Il Tar del Piemonte ha dato ragione ad una studentessa di un liceo linguistico di Torino che un paio di mesi fa si era vista bocciare dai professori a causa delle troppe assenza a scuola. Assenze giustificate dalla malattia di entrambi i genitori della studentessa che quindi, per causa di forza maggiore (per stare vicina ai suoi cari e aiutarli), l'hanno costretta a saltare più giorni di quelli consentiti.

La non ammissione all'esame di maturità era arrivato nonostante i voti nelle varie materie lo avrebbero dovuto consentire. Il monte ore di assenze superate aveva però giocato un ruolo fondamentale.

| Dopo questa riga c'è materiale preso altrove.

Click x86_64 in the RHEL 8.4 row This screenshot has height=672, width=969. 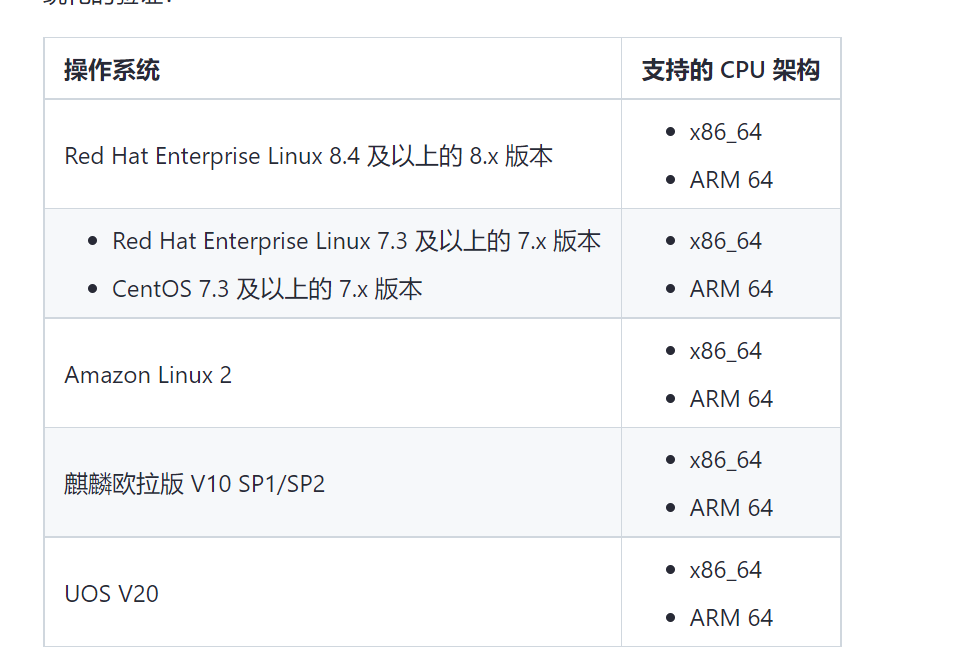[726, 132]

La ragazza non ha accettato la decisione dei professori ed è andata per vie legali. In poche settimane si è risolta anche la pratica giudiziaria e la studentessa ha potuto fare - e superare - la maturità. I giudici del Tar hanno valutato le assenze e giudicate come non fatte per pigrizia o altri motivi non giustificabili, ma per seri motivi familiari.

Ancora secondo i giudici, la scuola si è macchiata di una "grave" violazione del "principio di proporzione dell'azione amministrativa" essendo a conoscenza della situazione familiare della propria studentessa.